Genetic variants in Mammalian STE20-like protein kinase 2 were associated with risk of NSCL/P.

AIM: Mammalian STE20-like protein kinase 2 (MST2) plays an important role in apoptosis and the development of many disorders. Here, we aim to explore if genetic variants in MST2 are associated with the risk of non-syndromic cleft lip with or without palate (NSCL/P). MATERIALS AND METHODS: The association study was performed in a two-stage study of 1,069 cases and 1,724 controls to evaluate the association between genetic variants in the MST2 and NSCL/P risk. The potential function of the candidate single nucleotide polymorphism (SNP) was predicted using HaploReg, RegulomeDB, and public craniofacial histone chromatin immunoprecipitation sequencing (ChIP-seq) data. Haploview was used to perform the haplotype of risk alleles. The expression quantitative trait loci (eQTL) effect was assessed using the Genotype-Tissue Expression (GTEx) project.
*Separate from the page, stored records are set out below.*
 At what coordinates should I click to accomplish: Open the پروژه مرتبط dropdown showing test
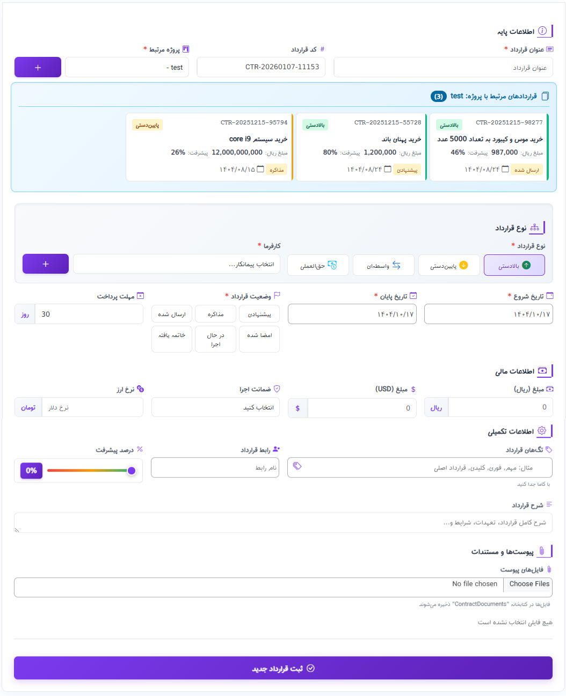127,67
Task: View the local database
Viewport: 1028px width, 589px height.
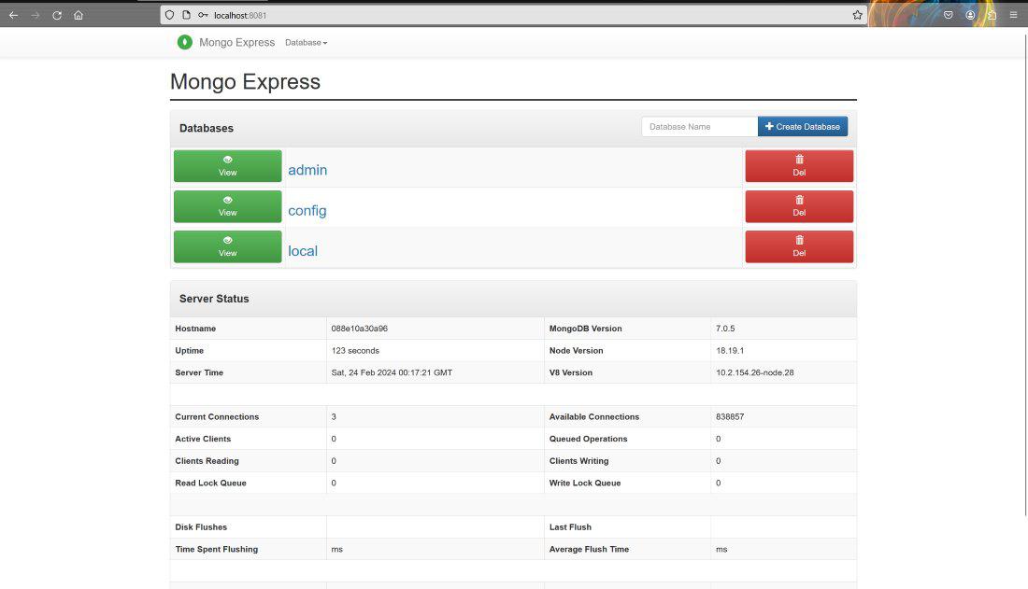Action: point(227,246)
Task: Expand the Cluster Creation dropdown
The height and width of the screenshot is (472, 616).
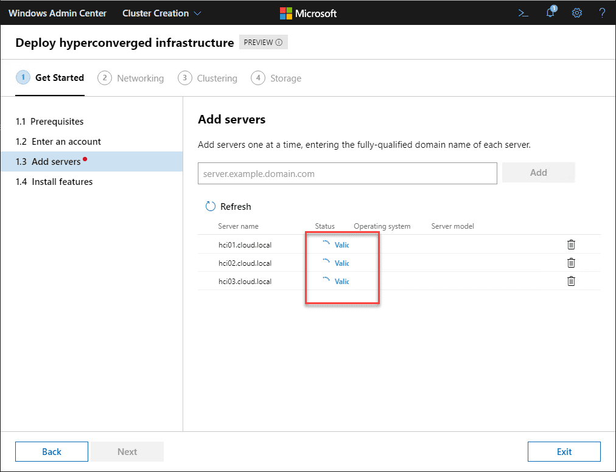Action: pos(162,13)
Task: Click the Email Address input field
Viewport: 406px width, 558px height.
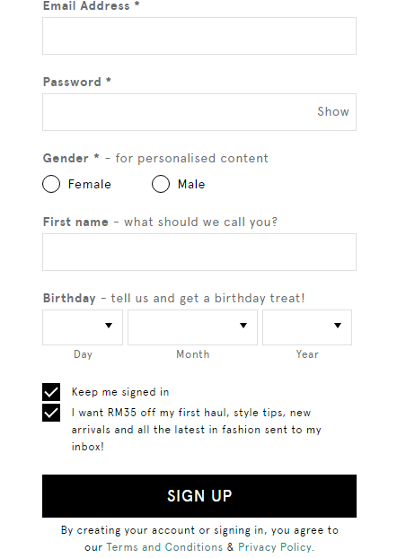Action: pos(199,36)
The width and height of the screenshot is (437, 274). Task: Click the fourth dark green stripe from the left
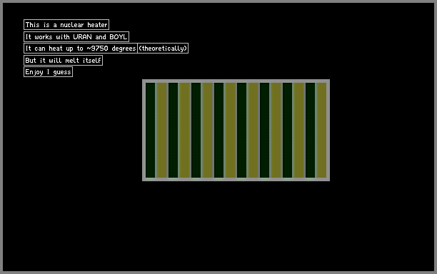click(x=219, y=130)
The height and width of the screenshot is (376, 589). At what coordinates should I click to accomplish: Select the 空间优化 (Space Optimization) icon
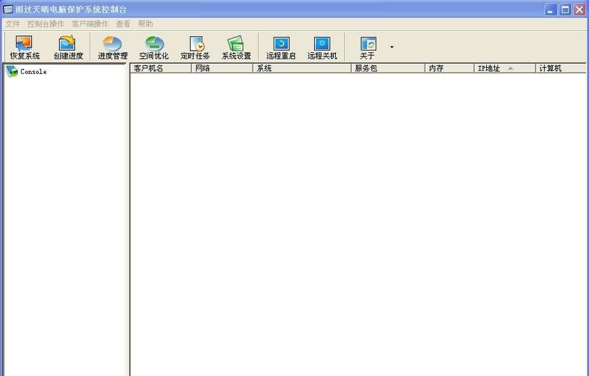click(154, 48)
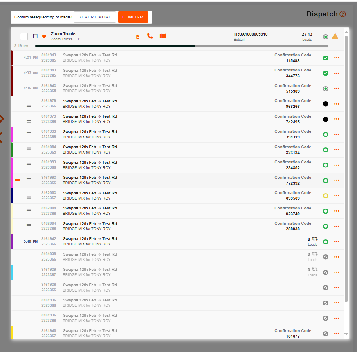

Gene expression in mouse embryo tissue was performed using data downloaded from GSE67985. The potential role of candidate gene in the development of NSCL/P was assessed by correlation and enrichment analysis. RESULTS: Among SNPs in MST2, rs2922070 C allele (P(meta) = 2.93E-04) and rs6988087 T allele (P(meta) = 1.57E-03) were linked with significantly increased risk of NSCL/P. Rs2922070, rs6988087 and their high linkage disequilibrium (LD) SNPs constituted a risk haplotype of NSCL/P. Individuals carrying 3-4 risk alleles had an elevated risk of NSCL/P compared to those who carried less risk alleles (P = 2.00E-04). The eQTL analysis revealed a significant association between these two variants and MST2 in muscle tissue of the body. The MST2 expressed during mouse craniofacial development and over-expressed in the human orbicularis oris muscle (OOM) of NSCL/P patients compared to controls. MST2 was involved in the development of NSCL/P by regulating the mRNA surveillance pathway, the MAPK signaling pathway, the neurotrophin signaling pathway, the FoxO signaling pathway and the VEGF signaling pathway. CONCLUSION: MST2 was associated with the development of NSCL/P.